Let’s apply the method of proof by contradiction to the chance-and-necessity versus design debate.

Of course, this is not a mathematical model, but there are some very illuminating similarities. There are two options: 1) design (foresight and planning), and 2) the materialistic laws of physics, chemistry, and probability – which are purported to have produced all biological phenomena, from the information-processing machinery of the cell to the human mind.

Option 2) might have been believable in the 19th century, when it was thought that life was fundamentally simple, but it is completely unsupportable in light of modern science.
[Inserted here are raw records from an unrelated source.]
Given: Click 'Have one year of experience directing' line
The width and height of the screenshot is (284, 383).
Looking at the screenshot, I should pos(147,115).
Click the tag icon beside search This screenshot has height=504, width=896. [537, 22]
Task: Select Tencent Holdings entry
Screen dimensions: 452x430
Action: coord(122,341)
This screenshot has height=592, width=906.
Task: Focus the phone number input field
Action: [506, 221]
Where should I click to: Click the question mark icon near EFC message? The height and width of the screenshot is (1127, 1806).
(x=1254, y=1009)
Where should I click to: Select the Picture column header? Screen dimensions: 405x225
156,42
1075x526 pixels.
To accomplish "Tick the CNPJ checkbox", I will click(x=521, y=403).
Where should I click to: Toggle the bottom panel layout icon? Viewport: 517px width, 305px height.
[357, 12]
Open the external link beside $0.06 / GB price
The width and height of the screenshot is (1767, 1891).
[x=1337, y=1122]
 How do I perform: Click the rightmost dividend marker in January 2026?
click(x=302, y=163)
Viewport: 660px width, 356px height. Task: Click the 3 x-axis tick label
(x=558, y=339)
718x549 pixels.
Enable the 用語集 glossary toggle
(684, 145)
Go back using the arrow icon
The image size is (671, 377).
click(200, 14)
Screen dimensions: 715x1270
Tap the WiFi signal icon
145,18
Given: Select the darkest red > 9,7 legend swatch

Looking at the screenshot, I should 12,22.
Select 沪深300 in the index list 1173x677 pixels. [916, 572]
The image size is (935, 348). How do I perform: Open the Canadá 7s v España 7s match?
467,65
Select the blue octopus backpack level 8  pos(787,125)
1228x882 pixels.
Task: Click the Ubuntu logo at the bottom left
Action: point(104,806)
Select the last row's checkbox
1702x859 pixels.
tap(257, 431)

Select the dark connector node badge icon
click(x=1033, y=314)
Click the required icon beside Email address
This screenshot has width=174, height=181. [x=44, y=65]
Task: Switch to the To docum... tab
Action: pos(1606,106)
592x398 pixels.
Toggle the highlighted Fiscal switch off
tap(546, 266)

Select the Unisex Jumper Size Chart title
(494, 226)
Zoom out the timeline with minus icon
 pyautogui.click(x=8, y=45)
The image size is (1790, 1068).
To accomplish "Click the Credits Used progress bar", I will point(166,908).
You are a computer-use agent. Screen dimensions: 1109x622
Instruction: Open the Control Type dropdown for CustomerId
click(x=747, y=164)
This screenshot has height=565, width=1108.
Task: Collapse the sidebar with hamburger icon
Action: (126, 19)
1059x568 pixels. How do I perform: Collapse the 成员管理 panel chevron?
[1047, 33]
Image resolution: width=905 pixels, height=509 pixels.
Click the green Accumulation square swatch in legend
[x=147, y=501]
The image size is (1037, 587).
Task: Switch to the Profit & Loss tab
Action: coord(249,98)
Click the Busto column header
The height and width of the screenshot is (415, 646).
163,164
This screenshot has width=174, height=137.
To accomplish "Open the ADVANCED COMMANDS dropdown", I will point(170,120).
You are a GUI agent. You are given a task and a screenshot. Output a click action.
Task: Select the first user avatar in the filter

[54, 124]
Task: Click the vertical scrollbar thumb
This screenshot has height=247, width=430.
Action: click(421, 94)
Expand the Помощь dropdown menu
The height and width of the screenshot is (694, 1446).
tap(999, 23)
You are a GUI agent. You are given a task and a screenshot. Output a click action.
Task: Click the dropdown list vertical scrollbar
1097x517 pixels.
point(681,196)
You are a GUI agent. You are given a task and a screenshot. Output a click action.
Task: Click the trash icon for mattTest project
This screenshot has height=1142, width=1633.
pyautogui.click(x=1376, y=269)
The preponderance of scientific evidence and mathematical analysis weighs overwhelming in support of design, as a proof by contradiction.

Let us not hear about “self-organization.” Sodium chloride forms salt crystals, and water freezes into snowflakes, but salt crystals and snowflakes contain no information (other than that about how the molecules mechanically interact as they coalesce), and they certainly don’t form information-processing machinery.

Of course, there is always the possibility that there is a third option, besides design versus chance and necessity, but I’d like to hear it. In the meantime, logic, evidence, and mathematics weigh heavily on the side of design, as a proof by contradiction.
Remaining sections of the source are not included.